_D5C5045brianby Brian Clarey

My thoughts drift southward this week, down from the hills and across the flats to the steamy funk of New Orleans and a bar I once knew as intimately as I’ve ever known anything.

Igor’s, the 24-hour bar, game room, Laundromat and grill at the corner of St. Charles and Jackson turns 40 this week — just a few years younger than I am, if truth be told.

But I was young when I first started at Igor’s, just 24 years old on my first night working the graveyard shift. I remember it well: As the morning sun broke through the oaken boughs along the avenue, I watched a woman spontaneously perform a filthy parlor trick with a beer bottle. Indeed, I will quite likely never be able to forget my baptism into the pre-dawn world of the greatest dive bar on the planet.

I gave five years of service there on the corner, slinging drinks with the likes of Big Tiny, Goldie, and the Mad Aussie to an indelible cast of barflies: Old Rick, Gay Ray, One-Eyed Joe and others with less colorful names. I was there for every Mardi Gras, every Jazz Fest, every Super Bowl and week-long Halloween, stitched together by moments both incredible and mundane.
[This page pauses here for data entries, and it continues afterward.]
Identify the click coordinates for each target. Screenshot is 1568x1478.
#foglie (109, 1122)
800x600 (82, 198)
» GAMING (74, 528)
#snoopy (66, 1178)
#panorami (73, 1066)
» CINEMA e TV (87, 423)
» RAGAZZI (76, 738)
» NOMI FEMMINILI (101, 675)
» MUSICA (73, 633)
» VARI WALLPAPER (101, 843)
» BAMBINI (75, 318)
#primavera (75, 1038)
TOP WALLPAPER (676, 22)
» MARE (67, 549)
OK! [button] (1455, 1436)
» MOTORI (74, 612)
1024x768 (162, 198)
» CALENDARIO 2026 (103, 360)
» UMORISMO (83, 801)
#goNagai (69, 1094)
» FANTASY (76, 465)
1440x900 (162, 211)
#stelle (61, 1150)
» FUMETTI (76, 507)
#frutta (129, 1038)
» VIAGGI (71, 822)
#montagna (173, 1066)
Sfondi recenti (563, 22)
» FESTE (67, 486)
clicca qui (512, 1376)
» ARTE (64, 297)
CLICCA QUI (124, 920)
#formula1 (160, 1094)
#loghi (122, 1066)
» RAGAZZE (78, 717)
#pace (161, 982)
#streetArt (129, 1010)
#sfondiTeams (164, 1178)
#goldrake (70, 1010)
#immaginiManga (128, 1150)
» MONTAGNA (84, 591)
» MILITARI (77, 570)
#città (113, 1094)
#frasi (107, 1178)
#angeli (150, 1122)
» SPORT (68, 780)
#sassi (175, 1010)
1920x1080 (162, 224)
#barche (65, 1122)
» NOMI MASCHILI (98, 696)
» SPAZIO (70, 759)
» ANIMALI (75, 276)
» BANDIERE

Most of the stories I tell from that time in my life sound made up.

I was there to see Big Tiny shave everyone’s head, the night Augie took the box-cutter to Jerry’s face, when it started to rain on the pool tables in the back room.

I learned half of what I know at that ridiculous, beautiful place, and it forever changed my life.

I was working at Igor’s when my journalism career started to get traction. And I met my wife there, by the grill, over a cup of homemade tartar sauce.

Crazy, right? Don’t tell the kids.

At that time, Igor’s had never closed. Not once. There weren’t even locks on the doors. Only Katrina managed to bring the place to a halt, and then only for a few days.

It’s a tough little bastard of a bar, not unlike Igor himself — yes, there really is an Igor. And I owe him much.

I won’t be there on Monday night in New Orleans. Probably not. But the pull of that place, very close to my own center of gravity, remains strong.